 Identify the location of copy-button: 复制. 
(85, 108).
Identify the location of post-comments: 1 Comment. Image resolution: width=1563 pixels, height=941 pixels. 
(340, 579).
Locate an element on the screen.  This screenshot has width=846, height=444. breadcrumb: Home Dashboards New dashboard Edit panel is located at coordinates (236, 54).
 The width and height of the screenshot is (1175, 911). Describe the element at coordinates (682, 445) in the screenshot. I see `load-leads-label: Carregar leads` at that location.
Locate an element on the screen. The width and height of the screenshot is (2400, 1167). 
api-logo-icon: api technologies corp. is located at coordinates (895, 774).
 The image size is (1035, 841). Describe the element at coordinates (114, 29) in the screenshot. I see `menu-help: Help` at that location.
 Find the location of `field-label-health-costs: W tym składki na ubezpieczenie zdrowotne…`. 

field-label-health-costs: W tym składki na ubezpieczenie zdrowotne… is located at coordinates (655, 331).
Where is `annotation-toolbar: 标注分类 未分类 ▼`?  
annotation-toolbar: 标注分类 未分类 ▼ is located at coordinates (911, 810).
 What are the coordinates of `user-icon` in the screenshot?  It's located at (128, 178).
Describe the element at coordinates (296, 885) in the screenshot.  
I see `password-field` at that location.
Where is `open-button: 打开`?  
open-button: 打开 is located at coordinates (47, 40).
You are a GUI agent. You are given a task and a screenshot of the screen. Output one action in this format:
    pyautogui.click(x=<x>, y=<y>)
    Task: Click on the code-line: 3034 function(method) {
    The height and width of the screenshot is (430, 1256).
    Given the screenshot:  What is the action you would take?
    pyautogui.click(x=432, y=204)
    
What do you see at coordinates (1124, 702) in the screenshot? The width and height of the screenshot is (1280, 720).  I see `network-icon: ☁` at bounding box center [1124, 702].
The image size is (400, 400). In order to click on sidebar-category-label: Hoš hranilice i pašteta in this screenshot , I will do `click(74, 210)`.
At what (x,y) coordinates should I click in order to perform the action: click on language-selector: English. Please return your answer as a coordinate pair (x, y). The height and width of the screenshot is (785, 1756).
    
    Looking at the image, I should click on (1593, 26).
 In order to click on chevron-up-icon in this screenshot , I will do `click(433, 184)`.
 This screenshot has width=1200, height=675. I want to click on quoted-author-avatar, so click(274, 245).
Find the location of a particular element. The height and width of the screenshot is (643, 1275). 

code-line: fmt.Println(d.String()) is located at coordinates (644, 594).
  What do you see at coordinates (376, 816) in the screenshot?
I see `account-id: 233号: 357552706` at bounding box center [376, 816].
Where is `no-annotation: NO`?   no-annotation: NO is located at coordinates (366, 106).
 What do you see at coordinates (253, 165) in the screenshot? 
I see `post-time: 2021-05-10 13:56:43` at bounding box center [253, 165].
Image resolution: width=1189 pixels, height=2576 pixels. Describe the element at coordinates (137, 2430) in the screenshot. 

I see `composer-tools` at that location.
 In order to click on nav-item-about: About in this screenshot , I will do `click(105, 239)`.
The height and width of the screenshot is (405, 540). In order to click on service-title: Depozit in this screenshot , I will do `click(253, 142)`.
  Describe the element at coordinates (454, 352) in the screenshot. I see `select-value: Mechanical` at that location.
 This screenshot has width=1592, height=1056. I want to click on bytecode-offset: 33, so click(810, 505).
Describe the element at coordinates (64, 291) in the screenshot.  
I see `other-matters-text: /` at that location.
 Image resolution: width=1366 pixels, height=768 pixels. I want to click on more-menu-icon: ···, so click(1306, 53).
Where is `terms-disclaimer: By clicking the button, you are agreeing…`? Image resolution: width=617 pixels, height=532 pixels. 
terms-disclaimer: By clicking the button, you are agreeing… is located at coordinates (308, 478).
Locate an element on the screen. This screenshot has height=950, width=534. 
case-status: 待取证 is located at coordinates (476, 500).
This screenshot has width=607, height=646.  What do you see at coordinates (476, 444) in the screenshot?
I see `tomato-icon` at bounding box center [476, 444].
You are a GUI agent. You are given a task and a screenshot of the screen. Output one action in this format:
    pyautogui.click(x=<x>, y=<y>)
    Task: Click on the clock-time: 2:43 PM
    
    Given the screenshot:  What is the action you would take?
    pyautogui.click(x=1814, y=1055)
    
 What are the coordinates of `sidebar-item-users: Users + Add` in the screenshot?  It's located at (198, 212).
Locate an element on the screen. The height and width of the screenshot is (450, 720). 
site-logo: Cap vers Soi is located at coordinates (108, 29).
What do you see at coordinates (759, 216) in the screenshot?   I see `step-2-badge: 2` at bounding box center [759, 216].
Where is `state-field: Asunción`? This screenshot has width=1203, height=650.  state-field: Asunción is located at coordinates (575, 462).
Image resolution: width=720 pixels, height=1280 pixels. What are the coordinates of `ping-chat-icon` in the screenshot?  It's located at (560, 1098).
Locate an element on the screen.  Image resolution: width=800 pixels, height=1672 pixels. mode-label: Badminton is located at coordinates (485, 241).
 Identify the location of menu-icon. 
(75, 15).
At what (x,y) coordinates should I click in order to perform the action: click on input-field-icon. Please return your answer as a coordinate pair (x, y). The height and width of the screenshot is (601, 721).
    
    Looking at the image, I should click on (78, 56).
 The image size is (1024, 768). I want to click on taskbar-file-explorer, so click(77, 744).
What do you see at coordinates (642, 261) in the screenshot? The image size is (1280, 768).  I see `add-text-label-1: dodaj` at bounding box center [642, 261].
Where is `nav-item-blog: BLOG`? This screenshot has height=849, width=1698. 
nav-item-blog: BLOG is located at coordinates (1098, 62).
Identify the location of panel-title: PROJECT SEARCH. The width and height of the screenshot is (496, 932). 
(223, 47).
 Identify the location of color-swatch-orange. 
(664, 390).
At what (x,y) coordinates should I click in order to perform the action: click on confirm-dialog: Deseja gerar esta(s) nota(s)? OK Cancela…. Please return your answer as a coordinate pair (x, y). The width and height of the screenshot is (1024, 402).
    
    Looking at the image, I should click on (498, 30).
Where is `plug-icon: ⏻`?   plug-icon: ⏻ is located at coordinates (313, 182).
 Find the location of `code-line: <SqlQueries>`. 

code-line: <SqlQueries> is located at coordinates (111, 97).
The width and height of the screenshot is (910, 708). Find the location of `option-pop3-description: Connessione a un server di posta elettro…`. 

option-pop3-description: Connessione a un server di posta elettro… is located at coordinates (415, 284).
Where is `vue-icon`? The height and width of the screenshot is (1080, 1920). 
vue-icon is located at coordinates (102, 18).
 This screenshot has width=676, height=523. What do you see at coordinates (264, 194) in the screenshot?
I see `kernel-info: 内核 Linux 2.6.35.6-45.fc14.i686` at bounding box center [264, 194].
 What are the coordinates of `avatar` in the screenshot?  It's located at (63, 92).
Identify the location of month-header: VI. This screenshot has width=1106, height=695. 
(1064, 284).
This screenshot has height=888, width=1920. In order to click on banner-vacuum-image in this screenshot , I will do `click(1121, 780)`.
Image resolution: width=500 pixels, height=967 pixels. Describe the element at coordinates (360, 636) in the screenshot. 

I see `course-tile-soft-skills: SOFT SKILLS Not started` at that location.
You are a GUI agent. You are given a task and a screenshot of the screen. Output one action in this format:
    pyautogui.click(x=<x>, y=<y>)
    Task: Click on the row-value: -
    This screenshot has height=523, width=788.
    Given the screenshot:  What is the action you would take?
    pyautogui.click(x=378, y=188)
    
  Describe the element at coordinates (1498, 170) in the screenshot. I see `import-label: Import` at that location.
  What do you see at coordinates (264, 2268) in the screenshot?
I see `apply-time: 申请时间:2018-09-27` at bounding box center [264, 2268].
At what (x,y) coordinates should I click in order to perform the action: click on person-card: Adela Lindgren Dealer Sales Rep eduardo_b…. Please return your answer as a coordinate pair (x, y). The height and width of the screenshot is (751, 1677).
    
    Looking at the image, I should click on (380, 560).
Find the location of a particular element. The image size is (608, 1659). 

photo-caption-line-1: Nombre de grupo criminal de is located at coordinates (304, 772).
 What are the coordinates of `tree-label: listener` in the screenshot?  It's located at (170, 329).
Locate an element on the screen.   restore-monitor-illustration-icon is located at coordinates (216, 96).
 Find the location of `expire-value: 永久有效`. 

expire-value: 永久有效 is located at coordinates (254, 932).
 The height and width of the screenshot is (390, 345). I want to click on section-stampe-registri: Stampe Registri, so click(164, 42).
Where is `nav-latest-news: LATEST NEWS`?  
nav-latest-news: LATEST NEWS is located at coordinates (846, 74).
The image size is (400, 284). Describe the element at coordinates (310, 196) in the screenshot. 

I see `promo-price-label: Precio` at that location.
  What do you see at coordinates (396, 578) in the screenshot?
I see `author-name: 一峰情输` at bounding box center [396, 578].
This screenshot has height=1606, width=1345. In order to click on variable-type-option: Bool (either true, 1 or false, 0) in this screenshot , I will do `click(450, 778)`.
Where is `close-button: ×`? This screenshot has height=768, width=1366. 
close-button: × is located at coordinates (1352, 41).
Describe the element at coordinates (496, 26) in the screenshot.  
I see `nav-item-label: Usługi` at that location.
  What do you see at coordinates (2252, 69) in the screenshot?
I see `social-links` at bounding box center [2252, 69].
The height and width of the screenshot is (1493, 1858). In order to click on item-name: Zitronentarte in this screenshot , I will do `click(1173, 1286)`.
+--
» Required work: Edit the entries from the line with "Identify the location of post-comments: 1" up to and including the line with "The image size is (400, 400).": replace "Locate an element on the screen" with "Find an element on the screen" and leave everything else as it is. Give back only those lines.

» Result of this exercise:
Identify the location of post-comments: 1 Comment. Image resolution: width=1563 pixels, height=941 pixels. 
(340, 579).
Find an element on the screen.  This screenshot has width=846, height=444. breadcrumb: Home Dashboards New dashboard Edit panel is located at coordinates (236, 54).
 The width and height of the screenshot is (1175, 911). Describe the element at coordinates (682, 445) in the screenshot. I see `load-leads-label: Carregar leads` at that location.
Find an element on the screen. The width and height of the screenshot is (2400, 1167). 
api-logo-icon: api technologies corp. is located at coordinates (895, 774).
 The image size is (1035, 841). Describe the element at coordinates (114, 29) in the screenshot. I see `menu-help: Help` at that location.
 Find the location of `field-label-health-costs: W tym składki na ubezpieczenie zdrowotne…`. 

field-label-health-costs: W tym składki na ubezpieczenie zdrowotne… is located at coordinates (655, 331).
Where is `annotation-toolbar: 标注分类 未分类 ▼`?  
annotation-toolbar: 标注分类 未分类 ▼ is located at coordinates (911, 810).
 What are the coordinates of `user-icon` in the screenshot?  It's located at (128, 178).
Describe the element at coordinates (296, 885) in the screenshot.  
I see `password-field` at that location.
Where is `open-button: 打开`?  
open-button: 打开 is located at coordinates (47, 40).
You are a GUI agent. You are given a task and a screenshot of the screen. Output one action in this format:
    pyautogui.click(x=<x>, y=<y>)
    Task: Click on the code-line: 3034 function(method) {
    The height and width of the screenshot is (430, 1256).
    Given the screenshot:  What is the action you would take?
    pyautogui.click(x=432, y=204)
    
What do you see at coordinates (1124, 702) in the screenshot? The width and height of the screenshot is (1280, 720).  I see `network-icon: ☁` at bounding box center [1124, 702].
The image size is (400, 400). In order to click on sidebar-category-label: Hoš hranilice i pašteta in this screenshot , I will do `click(74, 210)`.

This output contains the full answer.